-- KUTIPAN YANG DIBERIKAN --
━━━━━━━━━━━━━━━━━━━━━━━━━━━━━━

Ulasan Tentang Penelitian Hukum Normatif/ Doktrinal
Ulasan Tentang Penelitian Hukum Normatif/ Doktrinal: Penelitian hukum normative terutama dilakukan untuk meneliti hukum dalam pengertian ilmu hukum sebagai ilmu tentang kaidah atau apabila hukum dipandang sebagai sebuah kaidah yang perumusannya secara otonom tanpa dikaitkan dengan masyarakat. Dalam penelitian hukum normative, umumnya diterima bahwa data dasar yang diperlukan adalah data-data sekunder.
A. Tipologi Penelitian Hukum Normatif/ Doktrinal
1. Penelitian Inventarisasi Hukum Positif
Penelitian inventarisasi merupakan sebuah kegiatan penelitian pendahuluan sebelum seorang peneliti lebih jauh melangkah pada penelitian inconcrito, penelitian asas, penelitian taraf sinkronisasi vertical dan horizontal, penelitian perbandingan hukum dan penelitian hukum lainnya. Dengan demikian hasil penelitian inventarisasi hukum positif merupakan data dasar yang wajib dimiliki oleh seorang peneliti hukum normative.

━━━━━━━━━━━━━━━━━━━━━━━━━━━━━━

-- DATA YANG DIBERIKAN --

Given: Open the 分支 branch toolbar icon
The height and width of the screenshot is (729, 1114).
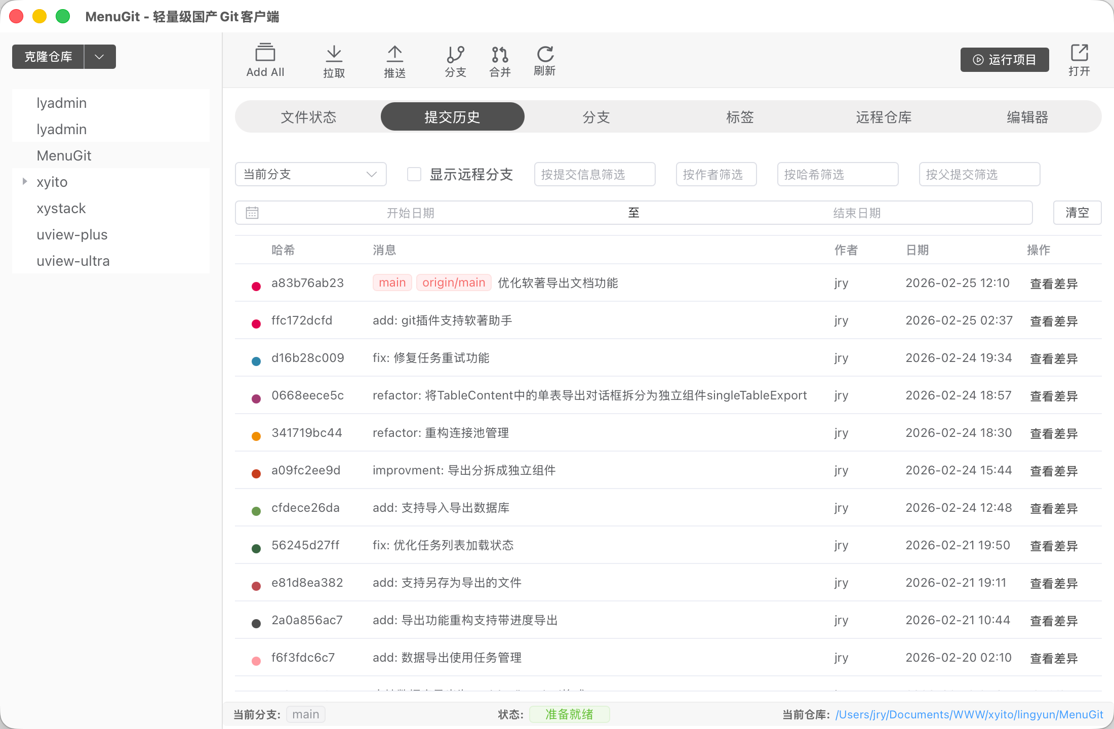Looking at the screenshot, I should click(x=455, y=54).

━━━━━━━━━━━━━━━━━━━━━━━━━━━━━━

-- RUMUSAN TUGAS --
Tuliskan kembali bagian ulasan tentang penelitian hukum normatif di atas, mulai dari "A. Tipologi Penelitian" dan terus sampai "peneliti hukum normative.".

-- JAWABAN LATIHAN --
A. Tipologi Penelitian Hukum Normatif/ Doktrinal
1. Penelitian Inventarisasi Hukum Positif
Penelitian inventarisasi merupakan sebuah kegiatan penelitian pendahuluan sebelum seorang peneliti lebih jauh melangkah pada penelitian inconcrito, penelitian asas, penelitian taraf sinkronisasi vertical dan horizontal, penelitian perbandingan hukum dan penelitian hukum lainnya. Dengan demikian hasil penelitian inventarisasi hukum positif merupakan data dasar yang wajib dimiliki oleh seorang peneliti hukum normative.